What the task asks -
Omitting all pictures, print the lines of the listing from the one containing "Given: Tap the weapon XP card showing 18" through the final line, both ends included, with no other text.

Provided material -
* * *
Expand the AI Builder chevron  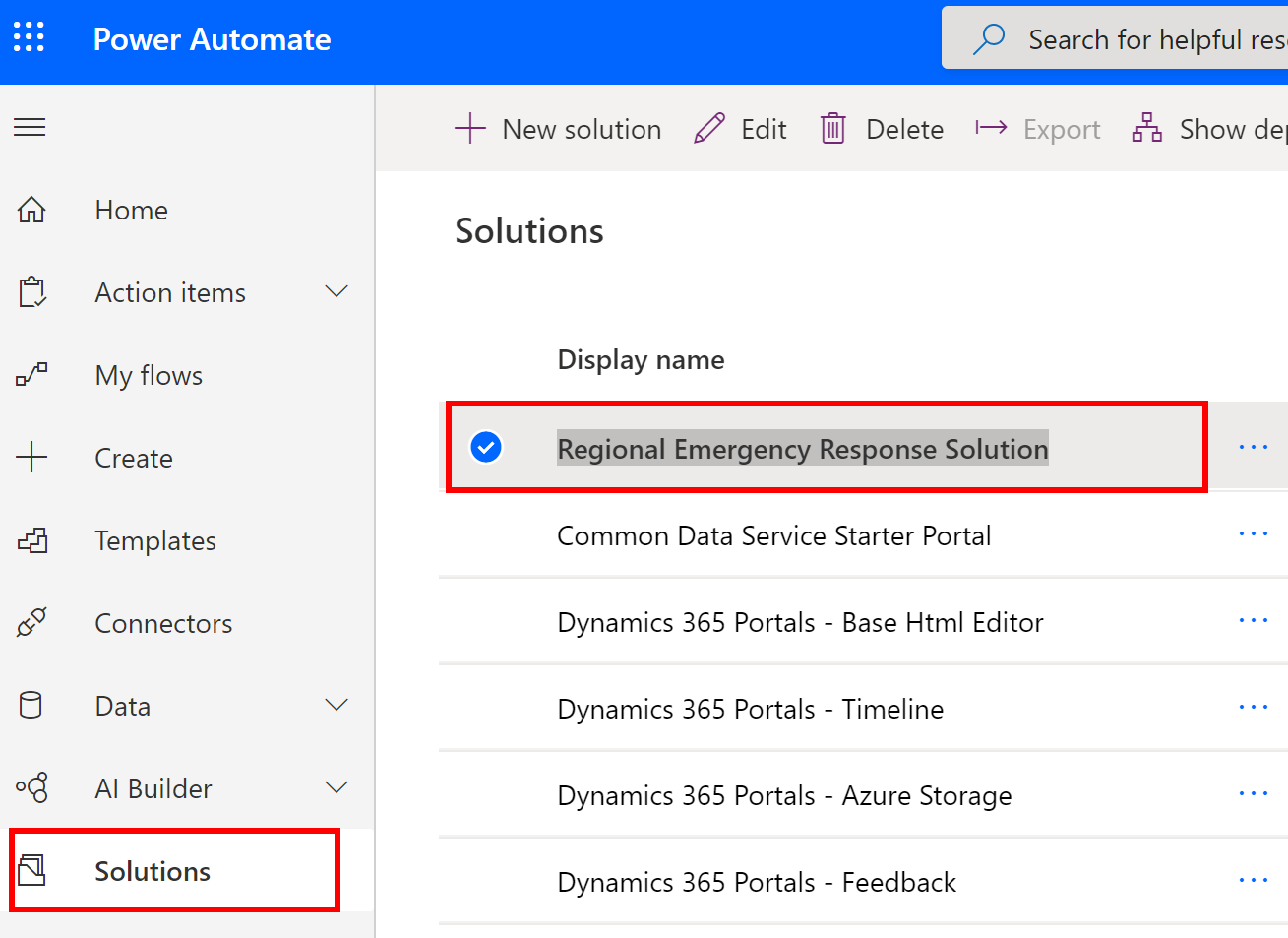tap(337, 788)
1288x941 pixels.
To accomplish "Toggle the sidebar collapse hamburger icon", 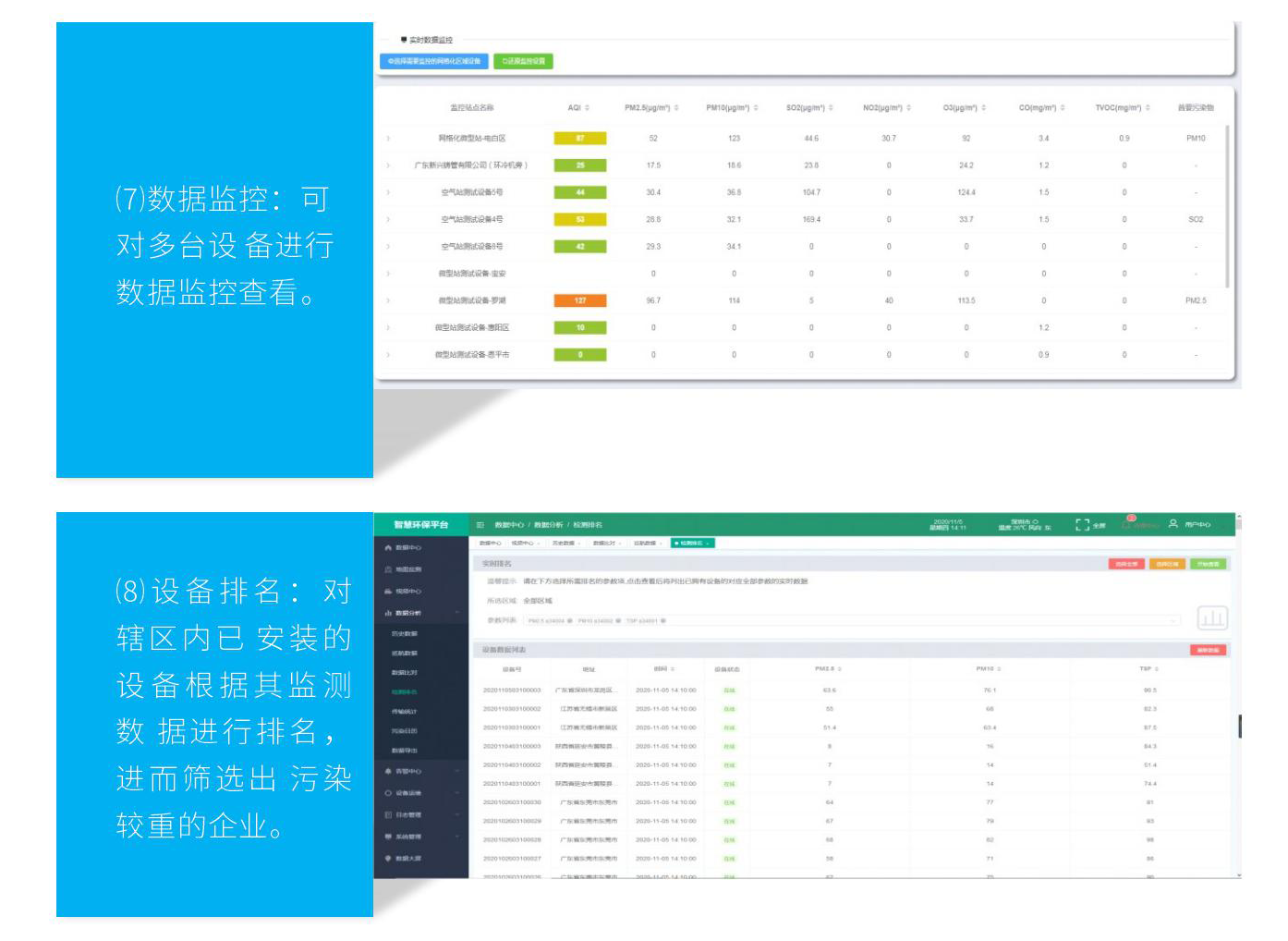I will click(x=480, y=525).
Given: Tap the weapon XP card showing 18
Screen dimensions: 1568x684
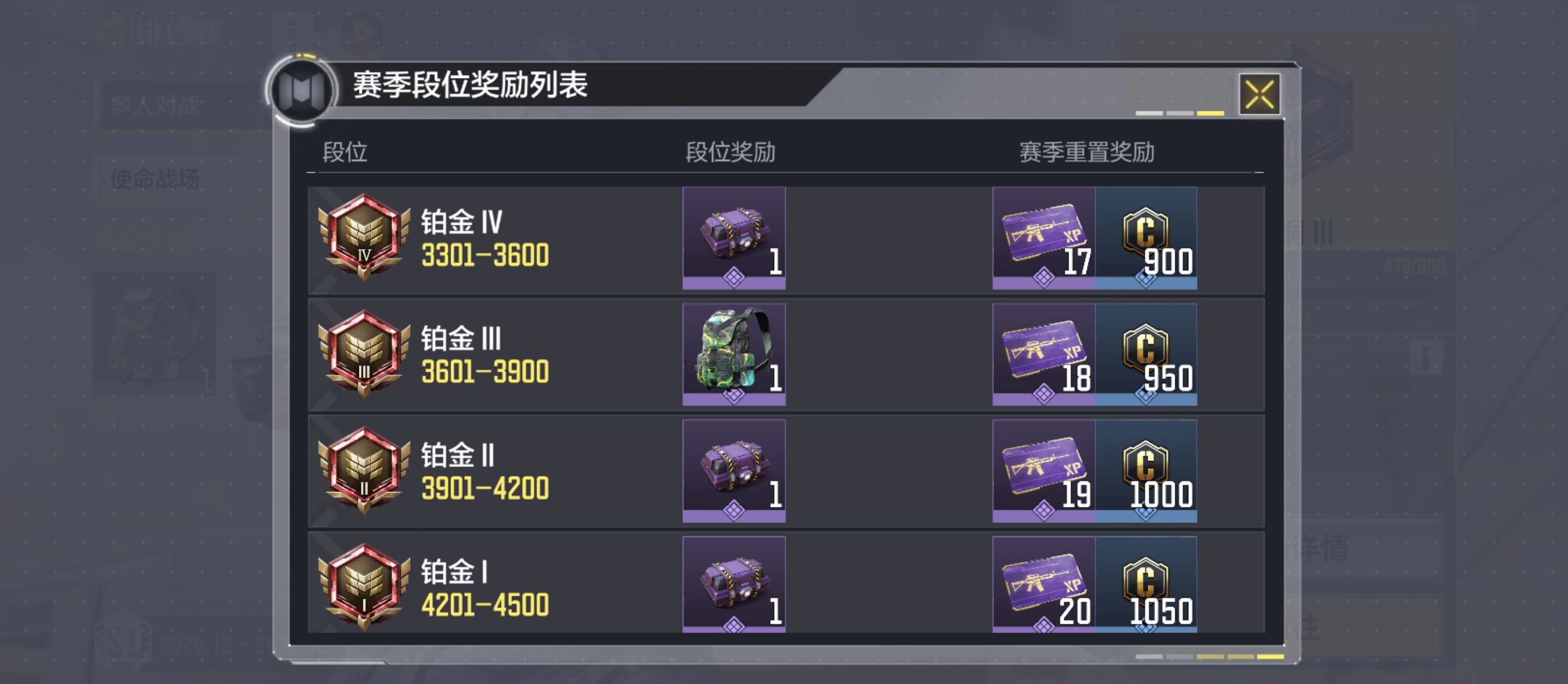Looking at the screenshot, I should click(1043, 354).

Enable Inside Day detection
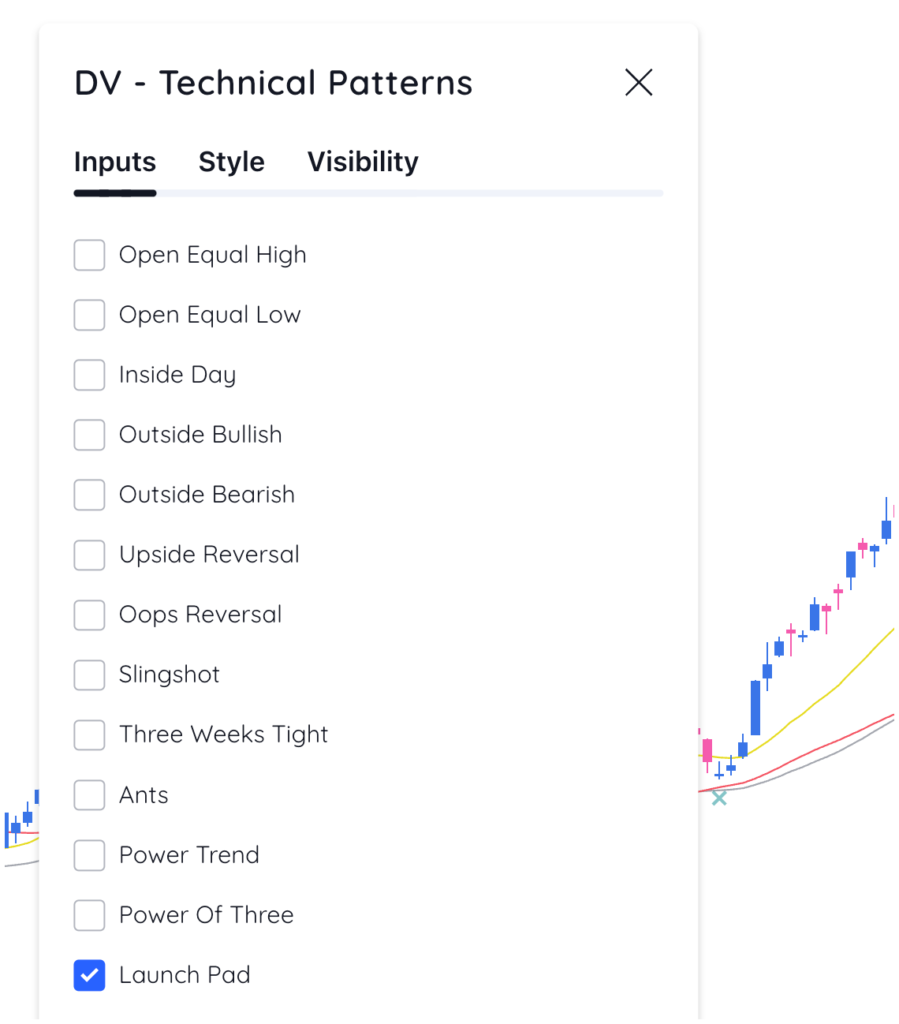[x=89, y=375]
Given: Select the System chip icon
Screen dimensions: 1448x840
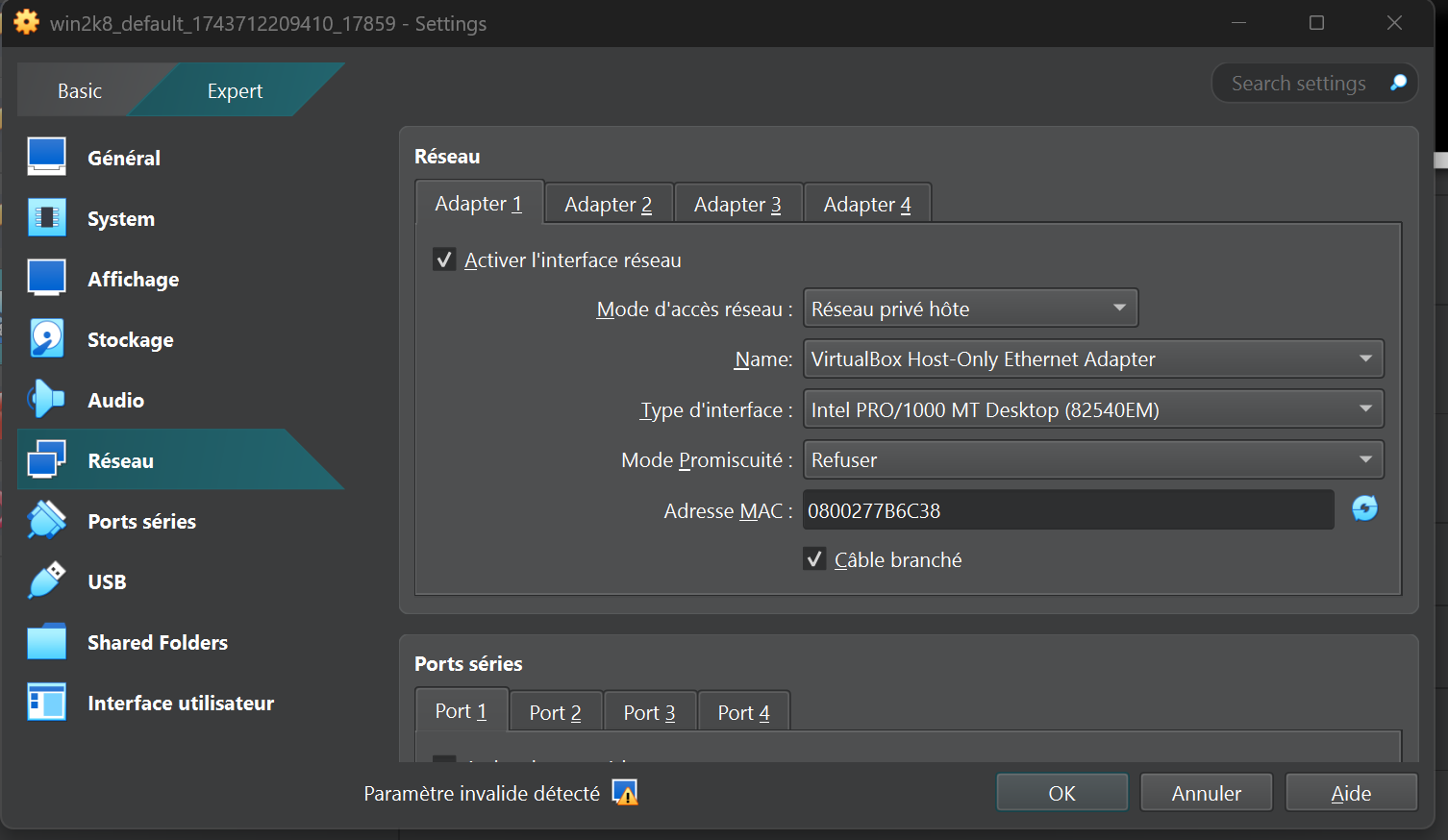Looking at the screenshot, I should click(46, 218).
* * *
Answer space -
Given: Tap the weapon XP card showing 18
Screen dimensions: 1568x684
Looking at the screenshot, I should click(1043, 354).

Enable Inside Day detection
[x=89, y=375]
Given: Select the System chip icon
Screen dimensions: 1448x840
Looking at the screenshot, I should click(46, 218).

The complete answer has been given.